Data entries:
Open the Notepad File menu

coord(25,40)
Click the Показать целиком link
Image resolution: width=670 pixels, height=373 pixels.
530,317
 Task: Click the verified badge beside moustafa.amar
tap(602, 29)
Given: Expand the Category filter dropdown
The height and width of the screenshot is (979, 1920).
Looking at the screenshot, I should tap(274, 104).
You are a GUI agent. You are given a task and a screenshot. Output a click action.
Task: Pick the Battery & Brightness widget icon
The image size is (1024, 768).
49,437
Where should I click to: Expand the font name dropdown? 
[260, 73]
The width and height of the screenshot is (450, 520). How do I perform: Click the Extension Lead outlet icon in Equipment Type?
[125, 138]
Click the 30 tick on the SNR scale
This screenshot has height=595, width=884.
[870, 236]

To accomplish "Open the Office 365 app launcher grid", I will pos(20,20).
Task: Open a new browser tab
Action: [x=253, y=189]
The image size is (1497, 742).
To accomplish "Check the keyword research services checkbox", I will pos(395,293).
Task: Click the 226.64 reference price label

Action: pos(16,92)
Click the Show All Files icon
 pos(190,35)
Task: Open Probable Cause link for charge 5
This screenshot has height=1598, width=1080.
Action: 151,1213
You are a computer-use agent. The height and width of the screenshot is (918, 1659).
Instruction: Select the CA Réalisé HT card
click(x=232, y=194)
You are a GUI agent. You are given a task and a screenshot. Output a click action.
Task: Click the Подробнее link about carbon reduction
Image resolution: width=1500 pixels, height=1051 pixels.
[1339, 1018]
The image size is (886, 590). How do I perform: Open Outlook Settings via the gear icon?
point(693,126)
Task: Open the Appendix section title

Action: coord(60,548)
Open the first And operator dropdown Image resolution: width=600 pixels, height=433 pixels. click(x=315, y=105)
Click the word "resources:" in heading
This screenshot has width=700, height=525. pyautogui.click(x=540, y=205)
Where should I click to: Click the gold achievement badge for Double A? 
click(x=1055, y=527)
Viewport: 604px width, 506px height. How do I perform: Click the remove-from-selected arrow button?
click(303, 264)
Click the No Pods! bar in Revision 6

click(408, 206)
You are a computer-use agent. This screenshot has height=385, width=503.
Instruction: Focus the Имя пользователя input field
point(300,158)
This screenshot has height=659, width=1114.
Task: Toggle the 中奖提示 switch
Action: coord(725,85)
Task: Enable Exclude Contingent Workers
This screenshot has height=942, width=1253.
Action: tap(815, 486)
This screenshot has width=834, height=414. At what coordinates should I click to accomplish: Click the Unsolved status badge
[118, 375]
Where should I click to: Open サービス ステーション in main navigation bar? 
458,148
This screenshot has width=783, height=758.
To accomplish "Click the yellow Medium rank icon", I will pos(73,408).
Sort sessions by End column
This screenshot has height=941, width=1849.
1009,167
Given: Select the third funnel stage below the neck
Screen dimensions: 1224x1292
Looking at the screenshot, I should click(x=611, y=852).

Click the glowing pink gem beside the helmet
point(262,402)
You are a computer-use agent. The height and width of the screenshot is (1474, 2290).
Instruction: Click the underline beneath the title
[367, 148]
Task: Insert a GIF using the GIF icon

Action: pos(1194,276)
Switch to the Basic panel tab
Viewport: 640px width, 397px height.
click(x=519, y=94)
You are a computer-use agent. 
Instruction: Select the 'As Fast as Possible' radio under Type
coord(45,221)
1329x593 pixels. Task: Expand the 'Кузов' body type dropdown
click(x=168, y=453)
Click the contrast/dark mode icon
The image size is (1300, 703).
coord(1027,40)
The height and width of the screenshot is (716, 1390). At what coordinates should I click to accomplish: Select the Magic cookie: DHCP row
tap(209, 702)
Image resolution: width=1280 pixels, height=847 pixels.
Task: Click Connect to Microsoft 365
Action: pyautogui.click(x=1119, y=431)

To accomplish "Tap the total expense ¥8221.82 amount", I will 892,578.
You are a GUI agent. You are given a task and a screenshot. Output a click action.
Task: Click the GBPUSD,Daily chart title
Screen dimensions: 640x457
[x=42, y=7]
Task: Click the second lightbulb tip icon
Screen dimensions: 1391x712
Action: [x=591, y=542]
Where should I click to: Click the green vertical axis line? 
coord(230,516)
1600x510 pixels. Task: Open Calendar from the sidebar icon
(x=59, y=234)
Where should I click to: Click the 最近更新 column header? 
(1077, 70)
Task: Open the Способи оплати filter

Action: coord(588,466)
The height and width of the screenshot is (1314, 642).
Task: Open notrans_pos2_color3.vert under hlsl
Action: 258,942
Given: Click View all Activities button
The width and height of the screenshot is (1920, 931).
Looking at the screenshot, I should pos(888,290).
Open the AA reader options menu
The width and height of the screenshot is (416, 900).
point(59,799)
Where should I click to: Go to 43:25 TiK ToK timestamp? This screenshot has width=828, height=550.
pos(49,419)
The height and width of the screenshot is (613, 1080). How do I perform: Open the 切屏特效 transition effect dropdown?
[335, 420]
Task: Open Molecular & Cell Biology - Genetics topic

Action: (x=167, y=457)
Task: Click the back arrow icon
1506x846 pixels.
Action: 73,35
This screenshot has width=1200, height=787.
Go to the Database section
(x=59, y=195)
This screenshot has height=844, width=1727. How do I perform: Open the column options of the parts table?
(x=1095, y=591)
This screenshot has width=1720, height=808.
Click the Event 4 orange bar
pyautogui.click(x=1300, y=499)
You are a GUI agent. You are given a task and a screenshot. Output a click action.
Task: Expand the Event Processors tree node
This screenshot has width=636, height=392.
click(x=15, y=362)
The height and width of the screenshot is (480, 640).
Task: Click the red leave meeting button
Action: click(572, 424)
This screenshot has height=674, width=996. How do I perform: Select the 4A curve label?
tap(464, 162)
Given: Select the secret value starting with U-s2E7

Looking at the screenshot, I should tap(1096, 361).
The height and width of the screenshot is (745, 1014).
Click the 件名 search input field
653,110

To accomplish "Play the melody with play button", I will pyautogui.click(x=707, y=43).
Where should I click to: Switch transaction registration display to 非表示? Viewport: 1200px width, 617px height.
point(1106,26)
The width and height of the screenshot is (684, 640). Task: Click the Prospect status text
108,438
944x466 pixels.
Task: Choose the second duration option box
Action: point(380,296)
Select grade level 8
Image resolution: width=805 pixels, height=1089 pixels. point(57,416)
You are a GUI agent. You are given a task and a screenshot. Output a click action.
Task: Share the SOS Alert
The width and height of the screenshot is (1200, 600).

**Exercise prompt**
Only an exact copy of the entries above will do.

**Response for this exercise**
Open the Notepad File menu

coord(25,40)
Click the Показать целиком link
Image resolution: width=670 pixels, height=373 pixels.
530,317
 Task: Click the verified badge beside moustafa.amar
tap(602, 29)
Given: Expand the Category filter dropdown
The height and width of the screenshot is (979, 1920).
Looking at the screenshot, I should tap(274, 104).
You are a GUI agent. You are given a task and a screenshot. Output a click action.
Task: Pick the Battery & Brightness widget icon
The image size is (1024, 768).
49,437
Where should I click to: Expand the font name dropdown? 
[260, 73]
The width and height of the screenshot is (450, 520). How do I perform: Click the Extension Lead outlet icon in Equipment Type?
[125, 138]
Click the 30 tick on the SNR scale
This screenshot has height=595, width=884.
[870, 236]

To accomplish "Open the Office 365 app launcher grid", I will pos(20,20).
Task: Open a new browser tab
Action: [x=253, y=189]
The image size is (1497, 742).
To accomplish "Check the keyword research services checkbox", I will pos(395,293).
Task: Click the 226.64 reference price label

Action: pos(16,92)
Click the Show All Files icon
 pos(190,35)
Task: Open Probable Cause link for charge 5
This screenshot has height=1598, width=1080.
Action: 151,1213
You are a computer-use agent. The height and width of the screenshot is (918, 1659).
Instruction: Select the CA Réalisé HT card
click(x=232, y=194)
You are a GUI agent. You are given a task and a screenshot. Output a click action.
Task: Click the Подробнее link about carbon reduction
Image resolution: width=1500 pixels, height=1051 pixels.
[1339, 1018]
The image size is (886, 590). How do I perform: Open Outlook Settings via the gear icon?
point(693,126)
Task: Open the Appendix section title

Action: coord(60,548)
Open the first And operator dropdown Image resolution: width=600 pixels, height=433 pixels. click(x=315, y=105)
Click the word "resources:" in heading
This screenshot has width=700, height=525. pyautogui.click(x=540, y=205)
Where should I click to: Click the gold achievement badge for Double A? 
click(x=1055, y=527)
Viewport: 604px width, 506px height. How do I perform: Click the remove-from-selected arrow button?
click(303, 264)
Click the No Pods! bar in Revision 6

click(408, 206)
You are a computer-use agent. This screenshot has height=385, width=503.
Instruction: Focus the Имя пользователя input field
point(300,158)
This screenshot has height=659, width=1114.
Task: Toggle the 中奖提示 switch
Action: coord(725,85)
Task: Enable Exclude Contingent Workers
This screenshot has height=942, width=1253.
Action: tap(815, 486)
This screenshot has width=834, height=414. At what coordinates should I click to accomplish: Click the Unsolved status badge
[118, 375]
Where should I click to: Open サービス ステーション in main navigation bar? 
458,148
This screenshot has width=783, height=758.
To accomplish "Click the yellow Medium rank icon", I will pos(73,408).
Sort sessions by End column
This screenshot has height=941, width=1849.
1009,167
Given: Select the third funnel stage below the neck
Screen dimensions: 1224x1292
Looking at the screenshot, I should click(x=611, y=852).

Click the glowing pink gem beside the helmet
point(262,402)
You are a computer-use agent. The height and width of the screenshot is (1474, 2290).
Instruction: Click the underline beneath the title
[367, 148]
Task: Insert a GIF using the GIF icon

Action: pos(1194,276)
Switch to the Basic panel tab
Viewport: 640px width, 397px height.
click(x=519, y=94)
You are a computer-use agent. 
Instruction: Select the 'As Fast as Possible' radio under Type
coord(45,221)
1329x593 pixels. Task: Expand the 'Кузов' body type dropdown
click(x=168, y=453)
Click the contrast/dark mode icon
The image size is (1300, 703).
coord(1027,40)
The height and width of the screenshot is (716, 1390). At what coordinates should I click to accomplish: Select the Magic cookie: DHCP row
tap(209, 702)
Image resolution: width=1280 pixels, height=847 pixels.
Task: Click Connect to Microsoft 365
Action: pyautogui.click(x=1119, y=431)

To accomplish "Tap the total expense ¥8221.82 amount", I will 892,578.
You are a GUI agent. You are given a task and a screenshot. Output a click action.
Task: Click the GBPUSD,Daily chart title
Screen dimensions: 640x457
[x=42, y=7]
Task: Click the second lightbulb tip icon
Screen dimensions: 1391x712
Action: [x=591, y=542]
Where should I click to: Click the green vertical axis line? 
coord(230,516)
1600x510 pixels. Task: Open Calendar from the sidebar icon
(x=59, y=234)
Where should I click to: Click the 最近更新 column header? 
(1077, 70)
Task: Open the Способи оплати filter

Action: coord(588,466)
The height and width of the screenshot is (1314, 642).
Task: Open notrans_pos2_color3.vert under hlsl
Action: 258,942
Given: Click View all Activities button
The width and height of the screenshot is (1920, 931).
Looking at the screenshot, I should pos(888,290).
Open the AA reader options menu
The width and height of the screenshot is (416, 900).
point(59,799)
Where should I click to: Go to 43:25 TiK ToK timestamp? This screenshot has width=828, height=550.
pos(49,419)
The height and width of the screenshot is (613, 1080). How do I perform: Open the 切屏特效 transition effect dropdown?
[335, 420]
Task: Open Molecular & Cell Biology - Genetics topic

Action: (x=167, y=457)
Task: Click the back arrow icon
1506x846 pixels.
Action: 73,35
This screenshot has width=1200, height=787.
Go to the Database section
(x=59, y=195)
This screenshot has height=844, width=1727. How do I perform: Open the column options of the parts table?
(x=1095, y=591)
This screenshot has width=1720, height=808.
Click the Event 4 orange bar
pyautogui.click(x=1300, y=499)
You are a GUI agent. You are given a task and a screenshot. Output a click action.
Task: Expand the Event Processors tree node
This screenshot has width=636, height=392.
click(x=15, y=362)
The height and width of the screenshot is (480, 640).
Task: Click the red leave meeting button
Action: click(572, 424)
This screenshot has height=674, width=996. How do I perform: Select the 4A curve label?
tap(464, 162)
Given: Select the secret value starting with U-s2E7

Looking at the screenshot, I should tap(1096, 361).
The height and width of the screenshot is (745, 1014).
Click the 件名 search input field
653,110

To accomplish "Play the melody with play button", I will pyautogui.click(x=707, y=43).
Where should I click to: Switch transaction registration display to 非表示? Viewport: 1200px width, 617px height.
point(1106,26)
The width and height of the screenshot is (684, 640). Task: Click the Prospect status text
108,438
944x466 pixels.
Task: Choose the second duration option box
Action: point(380,296)
Select grade level 8
Image resolution: width=805 pixels, height=1089 pixels. point(57,416)
You are a GUI agent. You are given a task and a screenshot. Output a click action.
Task: Share the SOS Alert
The width and height of the screenshot is (1200, 600).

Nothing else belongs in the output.